──────── INFORMATION ────────
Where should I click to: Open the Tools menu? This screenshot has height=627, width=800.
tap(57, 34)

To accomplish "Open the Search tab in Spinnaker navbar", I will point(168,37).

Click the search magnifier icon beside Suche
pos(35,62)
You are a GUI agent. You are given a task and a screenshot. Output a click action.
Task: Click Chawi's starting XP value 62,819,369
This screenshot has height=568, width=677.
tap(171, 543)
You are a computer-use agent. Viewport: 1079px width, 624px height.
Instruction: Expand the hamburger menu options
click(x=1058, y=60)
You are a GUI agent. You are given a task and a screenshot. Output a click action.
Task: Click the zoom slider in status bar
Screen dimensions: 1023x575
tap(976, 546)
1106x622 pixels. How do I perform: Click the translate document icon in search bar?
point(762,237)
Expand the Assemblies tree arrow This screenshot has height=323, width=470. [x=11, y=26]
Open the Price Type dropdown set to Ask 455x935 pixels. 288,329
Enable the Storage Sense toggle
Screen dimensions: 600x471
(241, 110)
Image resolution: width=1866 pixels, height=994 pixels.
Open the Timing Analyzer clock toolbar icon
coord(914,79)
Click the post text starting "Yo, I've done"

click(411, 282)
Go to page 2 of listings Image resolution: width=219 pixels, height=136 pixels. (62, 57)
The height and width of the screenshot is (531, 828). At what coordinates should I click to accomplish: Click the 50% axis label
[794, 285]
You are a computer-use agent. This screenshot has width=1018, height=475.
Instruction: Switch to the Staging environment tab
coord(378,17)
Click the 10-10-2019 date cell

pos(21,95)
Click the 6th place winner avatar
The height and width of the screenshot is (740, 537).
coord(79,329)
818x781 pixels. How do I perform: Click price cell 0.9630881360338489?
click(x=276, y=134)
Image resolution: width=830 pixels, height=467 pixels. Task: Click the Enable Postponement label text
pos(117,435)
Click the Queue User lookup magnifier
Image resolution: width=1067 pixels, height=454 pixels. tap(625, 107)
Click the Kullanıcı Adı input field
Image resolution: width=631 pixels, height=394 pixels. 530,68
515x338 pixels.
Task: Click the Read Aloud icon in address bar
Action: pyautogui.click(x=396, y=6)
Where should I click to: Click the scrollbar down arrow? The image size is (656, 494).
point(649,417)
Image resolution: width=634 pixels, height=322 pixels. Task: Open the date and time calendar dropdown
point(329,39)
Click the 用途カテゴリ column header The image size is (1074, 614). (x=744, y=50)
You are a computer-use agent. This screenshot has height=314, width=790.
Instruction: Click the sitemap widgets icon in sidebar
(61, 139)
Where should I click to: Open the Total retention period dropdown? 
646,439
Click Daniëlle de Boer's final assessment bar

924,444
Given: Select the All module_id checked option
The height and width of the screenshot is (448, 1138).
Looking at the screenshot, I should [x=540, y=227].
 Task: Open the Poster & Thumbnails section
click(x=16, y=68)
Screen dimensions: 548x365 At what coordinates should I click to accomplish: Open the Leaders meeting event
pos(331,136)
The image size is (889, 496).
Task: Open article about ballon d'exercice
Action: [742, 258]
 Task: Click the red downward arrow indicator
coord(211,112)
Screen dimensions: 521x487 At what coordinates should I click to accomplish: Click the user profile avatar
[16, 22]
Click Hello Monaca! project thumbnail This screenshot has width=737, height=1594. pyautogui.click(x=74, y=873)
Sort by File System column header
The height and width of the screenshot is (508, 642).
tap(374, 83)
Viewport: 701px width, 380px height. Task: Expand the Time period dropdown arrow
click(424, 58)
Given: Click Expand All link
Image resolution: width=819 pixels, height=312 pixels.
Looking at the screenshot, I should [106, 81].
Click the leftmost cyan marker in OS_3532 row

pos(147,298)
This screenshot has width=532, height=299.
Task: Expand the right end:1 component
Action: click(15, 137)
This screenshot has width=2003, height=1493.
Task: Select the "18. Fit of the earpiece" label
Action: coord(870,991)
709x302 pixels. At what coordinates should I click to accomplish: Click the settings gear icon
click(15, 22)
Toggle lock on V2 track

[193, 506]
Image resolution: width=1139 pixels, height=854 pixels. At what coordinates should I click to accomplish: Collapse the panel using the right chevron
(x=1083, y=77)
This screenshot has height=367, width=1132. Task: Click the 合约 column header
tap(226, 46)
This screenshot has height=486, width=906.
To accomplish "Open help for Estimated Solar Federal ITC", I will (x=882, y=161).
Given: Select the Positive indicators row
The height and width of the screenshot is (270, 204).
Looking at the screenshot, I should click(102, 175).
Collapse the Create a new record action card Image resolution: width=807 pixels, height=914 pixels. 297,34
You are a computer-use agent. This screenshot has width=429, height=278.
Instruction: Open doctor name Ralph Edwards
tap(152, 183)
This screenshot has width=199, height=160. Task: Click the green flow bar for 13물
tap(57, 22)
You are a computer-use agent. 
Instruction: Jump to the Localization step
────────
• **EXERCISE DIRECTIONS**
All the data above should be restated in full, exactly.

• **EXPECTED OUTPUT**
Where should I click to: Open the Tools menu? This screenshot has height=627, width=800.
tap(57, 34)

To accomplish "Open the Search tab in Spinnaker navbar", I will point(168,37).

Click the search magnifier icon beside Suche
pos(35,62)
You are a GUI agent. You are given a task and a screenshot. Output a click action.
Task: Click Chawi's starting XP value 62,819,369
This screenshot has height=568, width=677.
tap(171, 543)
You are a computer-use agent. Viewport: 1079px width, 624px height.
Instruction: Expand the hamburger menu options
click(x=1058, y=60)
You are a GUI agent. You are given a task and a screenshot. Output a click action.
Task: Click the zoom slider in status bar
Screen dimensions: 1023x575
tap(976, 546)
1106x622 pixels. How do I perform: Click the translate document icon in search bar?
point(762,237)
Expand the Assemblies tree arrow This screenshot has height=323, width=470. [x=11, y=26]
Open the Price Type dropdown set to Ask 455x935 pixels. 288,329
Enable the Storage Sense toggle
Screen dimensions: 600x471
(241, 110)
Image resolution: width=1866 pixels, height=994 pixels.
Open the Timing Analyzer clock toolbar icon
coord(914,79)
Click the post text starting "Yo, I've done"

click(411, 282)
Go to page 2 of listings Image resolution: width=219 pixels, height=136 pixels. (62, 57)
The height and width of the screenshot is (531, 828). At what coordinates should I click to accomplish: Click the 50% axis label
[794, 285]
You are a computer-use agent. This screenshot has width=1018, height=475.
Instruction: Switch to the Staging environment tab
coord(378,17)
Click the 10-10-2019 date cell

pos(21,95)
Click the 6th place winner avatar
The height and width of the screenshot is (740, 537).
coord(79,329)
818x781 pixels. How do I perform: Click price cell 0.9630881360338489?
click(x=276, y=134)
Image resolution: width=830 pixels, height=467 pixels. Task: Click the Enable Postponement label text
pos(117,435)
Click the Queue User lookup magnifier
Image resolution: width=1067 pixels, height=454 pixels. tap(625, 107)
Click the Kullanıcı Adı input field
Image resolution: width=631 pixels, height=394 pixels. 530,68
515x338 pixels.
Task: Click the Read Aloud icon in address bar
Action: pyautogui.click(x=396, y=6)
Where should I click to: Click the scrollbar down arrow? The image size is (656, 494).
point(649,417)
Image resolution: width=634 pixels, height=322 pixels. Task: Open the date and time calendar dropdown
point(329,39)
Click the 用途カテゴリ column header The image size is (1074, 614). (x=744, y=50)
You are a computer-use agent. This screenshot has height=314, width=790.
Instruction: Click the sitemap widgets icon in sidebar
(61, 139)
Where should I click to: Open the Total retention period dropdown? 
646,439
Click Daniëlle de Boer's final assessment bar

924,444
Given: Select the All module_id checked option
The height and width of the screenshot is (448, 1138).
Looking at the screenshot, I should [x=540, y=227].
 Task: Open the Poster & Thumbnails section
click(x=16, y=68)
Screen dimensions: 548x365 At what coordinates should I click to accomplish: Open the Leaders meeting event
pos(331,136)
The image size is (889, 496).
Task: Open article about ballon d'exercice
Action: [742, 258]
 Task: Click the red downward arrow indicator
coord(211,112)
Screen dimensions: 521x487 At what coordinates should I click to accomplish: Click the user profile avatar
[16, 22]
Click Hello Monaca! project thumbnail This screenshot has width=737, height=1594. pyautogui.click(x=74, y=873)
Sort by File System column header
The height and width of the screenshot is (508, 642).
tap(374, 83)
Viewport: 701px width, 380px height. Task: Expand the Time period dropdown arrow
click(424, 58)
Given: Click Expand All link
Image resolution: width=819 pixels, height=312 pixels.
Looking at the screenshot, I should [106, 81].
Click the leftmost cyan marker in OS_3532 row

pos(147,298)
This screenshot has width=532, height=299.
Task: Expand the right end:1 component
Action: click(15, 137)
This screenshot has width=2003, height=1493.
Task: Select the "18. Fit of the earpiece" label
Action: coord(870,991)
709x302 pixels. At what coordinates should I click to accomplish: Click the settings gear icon
click(15, 22)
Toggle lock on V2 track

[193, 506]
Image resolution: width=1139 pixels, height=854 pixels. At what coordinates should I click to accomplish: Collapse the panel using the right chevron
(x=1083, y=77)
This screenshot has height=367, width=1132. Task: Click the 合约 column header
tap(226, 46)
This screenshot has height=486, width=906.
To accomplish "Open help for Estimated Solar Federal ITC", I will (x=882, y=161).
Given: Select the Positive indicators row
The height and width of the screenshot is (270, 204).
Looking at the screenshot, I should click(102, 175).
Collapse the Create a new record action card Image resolution: width=807 pixels, height=914 pixels. 297,34
You are a computer-use agent. This screenshot has width=429, height=278.
Instruction: Open doctor name Ralph Edwards
tap(152, 183)
This screenshot has width=199, height=160. Task: Click the green flow bar for 13물
tap(57, 22)
You are a computer-use agent. 
Instruction: Jump to the Localization step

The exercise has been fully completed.